## EXERCISE PROMPT
Please pick out every line of the material below that contains the word "dropdown", and copy each one.

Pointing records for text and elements
------------------------------------------------

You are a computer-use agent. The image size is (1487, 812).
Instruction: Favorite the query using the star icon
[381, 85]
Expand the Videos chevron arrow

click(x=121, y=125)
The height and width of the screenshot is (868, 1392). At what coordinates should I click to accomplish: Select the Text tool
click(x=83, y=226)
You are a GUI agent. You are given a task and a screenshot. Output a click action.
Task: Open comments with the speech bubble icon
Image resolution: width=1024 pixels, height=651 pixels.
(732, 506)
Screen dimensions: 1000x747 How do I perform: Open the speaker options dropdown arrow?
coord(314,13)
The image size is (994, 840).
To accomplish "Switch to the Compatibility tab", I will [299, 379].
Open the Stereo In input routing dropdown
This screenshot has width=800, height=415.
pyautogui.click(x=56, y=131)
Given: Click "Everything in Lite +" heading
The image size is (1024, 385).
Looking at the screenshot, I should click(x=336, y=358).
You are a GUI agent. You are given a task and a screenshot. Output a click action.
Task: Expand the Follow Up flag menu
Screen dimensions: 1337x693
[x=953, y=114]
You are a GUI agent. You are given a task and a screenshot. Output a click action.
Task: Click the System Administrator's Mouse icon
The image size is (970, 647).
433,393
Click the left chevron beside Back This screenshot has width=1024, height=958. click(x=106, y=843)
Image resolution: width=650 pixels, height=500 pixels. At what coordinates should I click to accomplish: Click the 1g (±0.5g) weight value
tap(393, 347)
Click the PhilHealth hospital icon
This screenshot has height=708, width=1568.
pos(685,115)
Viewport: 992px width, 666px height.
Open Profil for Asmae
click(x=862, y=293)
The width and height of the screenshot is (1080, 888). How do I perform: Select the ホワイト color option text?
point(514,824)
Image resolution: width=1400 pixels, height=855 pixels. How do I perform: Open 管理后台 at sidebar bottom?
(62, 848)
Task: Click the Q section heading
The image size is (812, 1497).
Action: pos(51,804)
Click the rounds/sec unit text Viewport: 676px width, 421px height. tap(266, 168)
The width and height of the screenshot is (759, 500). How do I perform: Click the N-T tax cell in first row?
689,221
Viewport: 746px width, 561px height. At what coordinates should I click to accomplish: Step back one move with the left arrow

------------------------------------------------

## RESULT OF THIS EXERCISE
Screen dimensions: 1000x747 How do I perform: Open the speaker options dropdown arrow?
Open the Stereo In input routing dropdown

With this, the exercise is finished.